_WHAT TO DO_.
When you reach the line containing "968-09-33 (403, 17)" in the data below, reproduce it and every line that follows, exactly and without additions.

_DATA_.
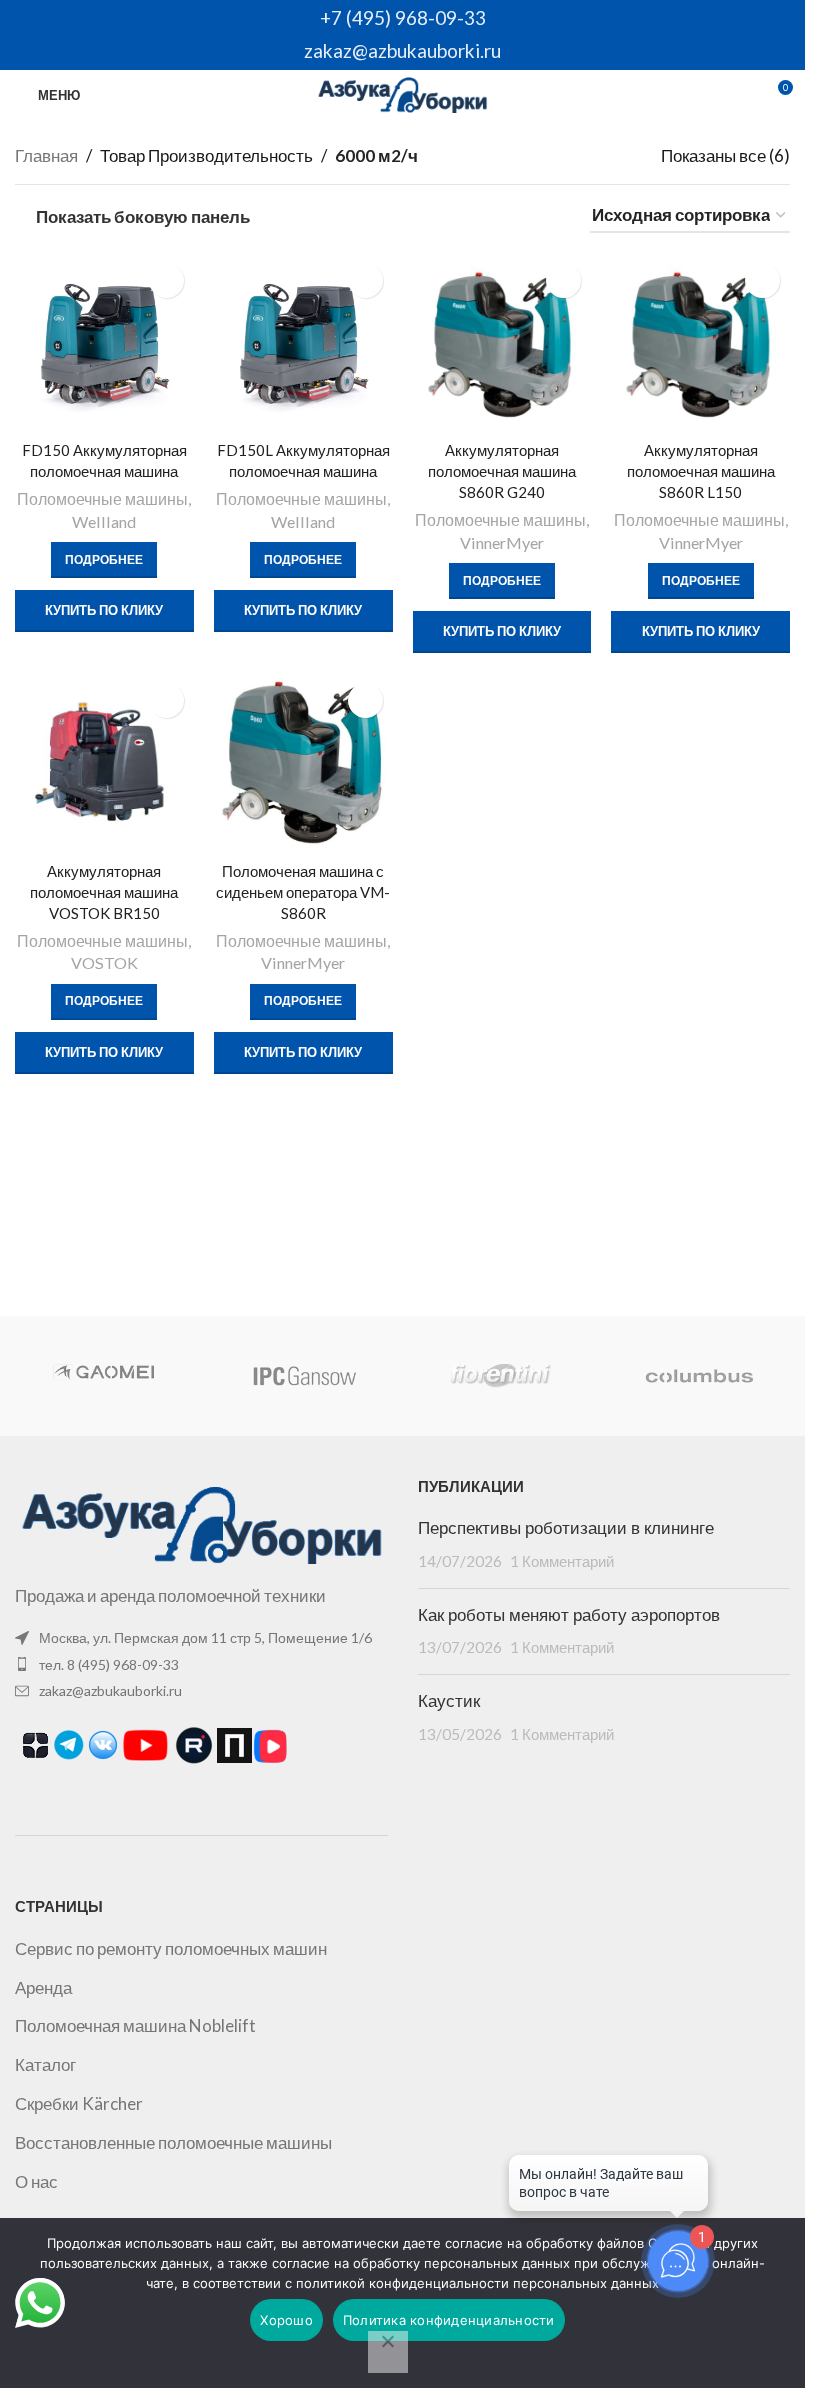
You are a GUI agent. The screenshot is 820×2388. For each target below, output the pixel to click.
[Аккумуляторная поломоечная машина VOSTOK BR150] (104, 762)
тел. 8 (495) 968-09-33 (109, 1664)
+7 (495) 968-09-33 (403, 17)
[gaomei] (105, 1376)
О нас (36, 2181)
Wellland (104, 521)
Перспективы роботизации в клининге (566, 1528)
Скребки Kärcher (79, 2103)
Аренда (43, 1987)
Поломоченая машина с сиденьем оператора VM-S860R (303, 892)
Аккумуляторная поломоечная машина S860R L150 (701, 471)
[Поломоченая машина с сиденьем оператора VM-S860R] (303, 762)
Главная (46, 155)
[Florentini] (500, 1376)
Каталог (45, 2064)
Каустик (449, 1701)
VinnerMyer (502, 542)
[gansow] (303, 1376)
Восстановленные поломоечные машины (173, 2142)
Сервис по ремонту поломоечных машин (171, 1948)
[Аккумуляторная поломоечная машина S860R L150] (700, 342)
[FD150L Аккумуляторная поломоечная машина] (303, 342)
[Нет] (388, 2352)
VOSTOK (104, 962)
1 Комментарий (562, 1561)
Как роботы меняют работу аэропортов (569, 1615)
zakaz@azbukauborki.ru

_RESULT FOR THIS TASK_.
+7 (495) 968-09-33 (403, 17)
[gaomei] (105, 1376)
О нас (36, 2181)
Wellland (104, 521)
Перспективы роботизации в клининге (566, 1528)
Скребки Kärcher (79, 2103)
Аренда (43, 1987)
Поломоченая машина с сиденьем оператора VM-S860R (303, 892)
Аккумуляторная поломоечная машина S860R L150 (701, 471)
[Поломоченая машина с сиденьем оператора VM-S860R] (303, 762)
Главная (46, 155)
[Florentini] (500, 1376)
Каталог (45, 2064)
Каустик (449, 1701)
VinnerMyer (502, 542)
[gansow] (303, 1376)
Восстановленные поломоечные машины (173, 2142)
Сервис по ремонту поломоечных машин (171, 1948)
[Аккумуляторная поломоечная машина S860R L150] (700, 342)
[FD150L Аккумуляторная поломоечная машина] (303, 342)
[Нет] (388, 2352)
VOSTOK (104, 962)
1 Комментарий (562, 1561)
Как роботы меняют работу аэропортов (569, 1615)
zakaz@azbukauborki.ru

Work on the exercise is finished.